### GIVEN INSTRUCTION 1
Which lines of the records contain the word "each"? Copy all of them, and treat case as significant.

### DOCUMENT TEXT
★ ★ ★

Greed is nothing more than a survival instinct. In nature, too much food is always better than too little.

However, nature is wise, and she balanced out our instinct for greed with the fact that natural wealth has an expiry date. It made no sense for a tribe to wipe out an entire population of bison, because even the best preserved meat would rot before it could be used, leaving nothing to hunt in future seasons. Likewise, it made no sense for a tribal chief to keep all the food for himself, tossing aside a few gnawed upon bones for the rest of the tribe to fight over, because that too would rot before he could eat it.

Hunting large game animals with nothing more than pointy sticks requires a group effort. There’s a video on YouTube of modern tribes hunting an elephant with spears, and it’s a gruesome, and dangerous task. Tribal leaders knew that unless the whole tribe was well fed, well nourished, and in peak physical condition, then he would end up starving right alongside them.

Gold does not rot, however. Silver does not go stale. Rubies do not go mouldy. Our transition from a hunter-gatherer society to an agricultural-industrial society meant that for the first time in human history, a person could amass more wealth than they could use in multiple lifetimes, let alone in a single season.

Jeff Bezos does not care that the immigrant working in his warehouse for minimum wage lives in a constant state of fight or flight, thanks to a computer system that tracks his every move to ensure that he keeps working like a robot. The Walton family does not care that the single mom working as a cashier leaves work every day with sore feet, and an aching back, yet STILL has to stop by the food bank on her way home just to feed her children.

★ ★ ★

### RECORDS FOR PROCESSING
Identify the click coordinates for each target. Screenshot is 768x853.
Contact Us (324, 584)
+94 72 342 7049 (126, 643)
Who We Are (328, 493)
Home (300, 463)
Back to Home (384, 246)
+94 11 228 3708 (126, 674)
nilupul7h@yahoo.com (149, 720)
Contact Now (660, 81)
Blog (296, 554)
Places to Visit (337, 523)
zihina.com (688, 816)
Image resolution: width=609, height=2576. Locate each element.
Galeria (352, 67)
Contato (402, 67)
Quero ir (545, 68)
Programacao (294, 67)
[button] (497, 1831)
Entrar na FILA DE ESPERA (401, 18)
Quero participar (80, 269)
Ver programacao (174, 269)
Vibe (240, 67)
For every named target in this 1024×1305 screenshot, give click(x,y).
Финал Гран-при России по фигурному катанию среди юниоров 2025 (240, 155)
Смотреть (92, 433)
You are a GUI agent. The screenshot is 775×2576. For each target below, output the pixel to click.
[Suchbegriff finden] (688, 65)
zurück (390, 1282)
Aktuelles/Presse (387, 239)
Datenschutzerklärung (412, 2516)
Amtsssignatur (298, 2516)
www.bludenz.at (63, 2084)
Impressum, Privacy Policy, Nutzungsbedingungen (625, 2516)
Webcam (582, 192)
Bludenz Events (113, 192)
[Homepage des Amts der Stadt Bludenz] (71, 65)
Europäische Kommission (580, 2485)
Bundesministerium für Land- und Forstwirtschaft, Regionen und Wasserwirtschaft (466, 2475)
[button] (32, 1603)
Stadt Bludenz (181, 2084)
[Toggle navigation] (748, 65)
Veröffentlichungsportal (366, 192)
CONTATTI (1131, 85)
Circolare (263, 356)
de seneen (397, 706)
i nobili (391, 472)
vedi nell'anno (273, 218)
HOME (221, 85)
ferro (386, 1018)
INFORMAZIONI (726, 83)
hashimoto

★ ★ ★

### GIVEN INSTRUCTION 2
Can you continue the text on greed and wealth, picking up right after its last sentence?

### TASK ANSWER 1
Identify the click coordinates for each target. Screenshot is 768x853.
Image resolution: width=609, height=2576. Locate each element.
You are a GUI agent. The screenshot is 775×2576. For each target below, output the pixel to click.

### TASK ANSWER 2
They don’t care because they don’t NEED to care. Civilization has allowed us to bypass the safeguards that nature put in place to ensure that we look out for those under our leadership. Society could collapse tomorrow, and Jeff Bezos and the Waltons would continue to spend the rest of their lives in the lap of luxury, with a few faithful servants to grow them food on their private estates, while they watch the rest of the world burn.

In the 1950s, when my grandfather was celebrating the birth of the baby girl who would one day become my mother, CEOs brought home approximately 20x more than their average employee. In those days, single income families were the norm, and a working class man could earn enough to support a wife, 2-3 kids, and a few luxuries. Today CEOs bring home in the ballpark of 350x more than their average employee, while households now require two working parents just to make ends meet.

How do we address the problem of the disappearing middle class, and the ever increasing gap between rich and poor?

I would propose that rather than a system which forces us to pit our genuine desire to do good against our powerful instinct for greed, we instead need a system that works WITH our instincts by once again making wealth perishable unless we care for those under our authority. Laws that make it within the best interest of the wealthy to ensure that those whom they employ are well paid.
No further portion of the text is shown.